Lewis’s speech came after House Republicans sent a bill to ban the Confederate flag from the Capitol Grounds back to committee, effectively kicking the can down the road. That same day, a Republican congressman from California had proposed an amendment to another bill that would allow the flag to continue to fly at some federal cemeteries.
Lewis spoke of his childhood in Mobile, Alabama during the days of Jim Crow and seeing signs saying “white” and “colored.”
“The only place we would see those signs today would be in a book, in a museum, or on a video,” he said, drawing a contrast to the enduring symbol of the Confederate flag. ”Why can’t we move to the 21st century?”
“We need to bring down the flag,” he continued.

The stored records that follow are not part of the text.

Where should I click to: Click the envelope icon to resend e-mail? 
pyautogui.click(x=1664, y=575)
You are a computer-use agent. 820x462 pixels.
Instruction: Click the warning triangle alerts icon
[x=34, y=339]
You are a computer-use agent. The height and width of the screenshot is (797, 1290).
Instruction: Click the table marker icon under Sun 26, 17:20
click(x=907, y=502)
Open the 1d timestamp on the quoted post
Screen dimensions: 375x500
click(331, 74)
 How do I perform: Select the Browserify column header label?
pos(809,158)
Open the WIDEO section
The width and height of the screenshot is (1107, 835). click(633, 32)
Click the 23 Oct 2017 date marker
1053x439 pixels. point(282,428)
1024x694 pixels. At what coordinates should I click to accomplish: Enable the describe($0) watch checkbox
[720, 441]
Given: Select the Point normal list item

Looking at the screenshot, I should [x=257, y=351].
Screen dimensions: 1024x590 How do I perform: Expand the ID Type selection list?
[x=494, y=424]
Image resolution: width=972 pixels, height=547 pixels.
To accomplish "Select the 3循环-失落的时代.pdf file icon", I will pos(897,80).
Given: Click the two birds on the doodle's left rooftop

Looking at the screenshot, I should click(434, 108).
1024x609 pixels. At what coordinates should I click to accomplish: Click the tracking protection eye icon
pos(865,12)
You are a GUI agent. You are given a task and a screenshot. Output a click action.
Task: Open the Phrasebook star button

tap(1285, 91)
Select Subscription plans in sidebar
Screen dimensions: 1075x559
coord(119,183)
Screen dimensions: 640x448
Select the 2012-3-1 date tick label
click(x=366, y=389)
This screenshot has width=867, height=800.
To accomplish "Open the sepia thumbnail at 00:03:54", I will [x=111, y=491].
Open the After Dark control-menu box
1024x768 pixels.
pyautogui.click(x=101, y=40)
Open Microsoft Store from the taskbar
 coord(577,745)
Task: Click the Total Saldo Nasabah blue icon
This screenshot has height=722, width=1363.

Lewis also recalled marching across the Edmund Pettus bridge in Selma, Alabama in 1965 to protest voting discrimination in the city. During the march, the subject of last year’s acclaimed film Selma, Lewis and other marchers were beaten by officers wearing the Confederate flag on their helmets in a day that became known as Bloody Sunday.
“I don’t want to go back, and as a country we must not go back,” Lewis said of Bloody Sunday. “We must go forward and create a community that recognizes us as human beings.”